Unmix Vocals confused by band intro

I’m new to SpectraLayers 7 Pro, but I’m having some problems with simple unmix of vocals. When I do it on the entire song, the first phrase of the vocals does not get separated properly. However, if I do an unmix of the song without the band intro it seems OK.

Attached is a brief clip with the intro and without the intro to illustrate the issue. When I do Layer > Unmix Stems… with Vocal on one layer and all else on a separate layer, the clip without the intro works fine. But the clip with the intro seems to miss a lot of the first phrase.

Is it getting confused by the saxophones or other instruments in the intro?

I tried different sensitivities (0.0, +0.3, -0.3) and I get the same result. Any ideas how to fix this without having to cut the entire song into pieces?

I’m on a Mac, Catalina OSX 10.15.7.
Archive.zip (653 KB)

I always tell myself not to expect miracles from stem-separation technology. With that in mind, I occasionally use it for mix rebalancing, and I mean occasionally. I don’t separate the stems.

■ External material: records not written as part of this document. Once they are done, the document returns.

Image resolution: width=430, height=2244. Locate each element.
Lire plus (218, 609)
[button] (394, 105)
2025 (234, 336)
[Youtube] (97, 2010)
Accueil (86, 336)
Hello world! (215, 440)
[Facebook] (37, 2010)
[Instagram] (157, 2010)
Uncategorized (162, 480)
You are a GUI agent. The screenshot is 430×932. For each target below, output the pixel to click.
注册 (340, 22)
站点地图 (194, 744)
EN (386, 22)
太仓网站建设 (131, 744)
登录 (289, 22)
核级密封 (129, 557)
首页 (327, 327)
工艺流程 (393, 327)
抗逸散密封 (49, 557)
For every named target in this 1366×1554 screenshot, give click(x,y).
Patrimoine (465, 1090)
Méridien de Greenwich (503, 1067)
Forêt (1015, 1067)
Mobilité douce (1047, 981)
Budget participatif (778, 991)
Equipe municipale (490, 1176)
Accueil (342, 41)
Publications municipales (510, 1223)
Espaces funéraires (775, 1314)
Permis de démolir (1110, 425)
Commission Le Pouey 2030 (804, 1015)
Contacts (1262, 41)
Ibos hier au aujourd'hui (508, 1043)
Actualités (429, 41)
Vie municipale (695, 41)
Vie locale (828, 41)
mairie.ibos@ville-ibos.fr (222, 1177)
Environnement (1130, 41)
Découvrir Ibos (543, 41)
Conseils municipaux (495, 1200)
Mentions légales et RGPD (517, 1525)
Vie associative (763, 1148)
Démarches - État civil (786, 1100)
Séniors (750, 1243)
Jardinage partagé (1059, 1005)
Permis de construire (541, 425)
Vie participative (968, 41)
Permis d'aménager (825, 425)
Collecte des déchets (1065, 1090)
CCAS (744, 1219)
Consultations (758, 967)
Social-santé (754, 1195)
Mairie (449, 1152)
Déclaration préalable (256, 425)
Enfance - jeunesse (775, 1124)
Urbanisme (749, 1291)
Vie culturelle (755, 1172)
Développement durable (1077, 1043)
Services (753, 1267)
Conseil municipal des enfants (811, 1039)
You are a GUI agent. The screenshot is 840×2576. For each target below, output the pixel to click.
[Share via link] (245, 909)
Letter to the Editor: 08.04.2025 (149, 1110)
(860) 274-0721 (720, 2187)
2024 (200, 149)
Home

The first question is, do you want to isolate the vocal or isolate the band?

It sound very likely that the original recording was mono, and somewhere along the way somebody “stereoized” it, i.e. use some kind of pseudo-stereo processor, added reverb and some other “remastering” magic tricks (which is often done so the labels can resell a recording). The problem is, that confuses the hell out of any model trained to recognise the human voice! Added to that is the presence of instruments in the vocal frequency range (saxophones) which play underneath the vocal in a fashion typical of the big band stlye.

If you want to isolate the vocal, my first instinct would be to mix down to mono, or perhaps use just one channel (pick the one with the least reverb) etc. or play with an M/S decoder, channel phase etc. to try to minimize whatever “restoration” was done to the original recording. Render that mono mix to a new file and then try unmix on that file again.

The goal was to remove the vocals sufficiently for band practice purposes. So some residuals are OK.

Given that the singer is Sarah Vaughan, I would guess the original is mono. That’s a good observation about the “sterioizer” confusing the vocal recognition AI. I mixed down to mono as you suggested and worked with that. It pulled out the vocals just fine. There were some of the muted horns in the introduction that got cut too. But that was easy to select and do a “Cut to Layer Below”.

Thanks for your help.

Good to hear! If you’ve isolated the vocal sufficiently from the mono, it might be possible to use the old trick of flipping the phase and mixing it back with the original stereo, playing with gain, panning and phase to minimize it.

Good idea. I’ll try that. Thanks.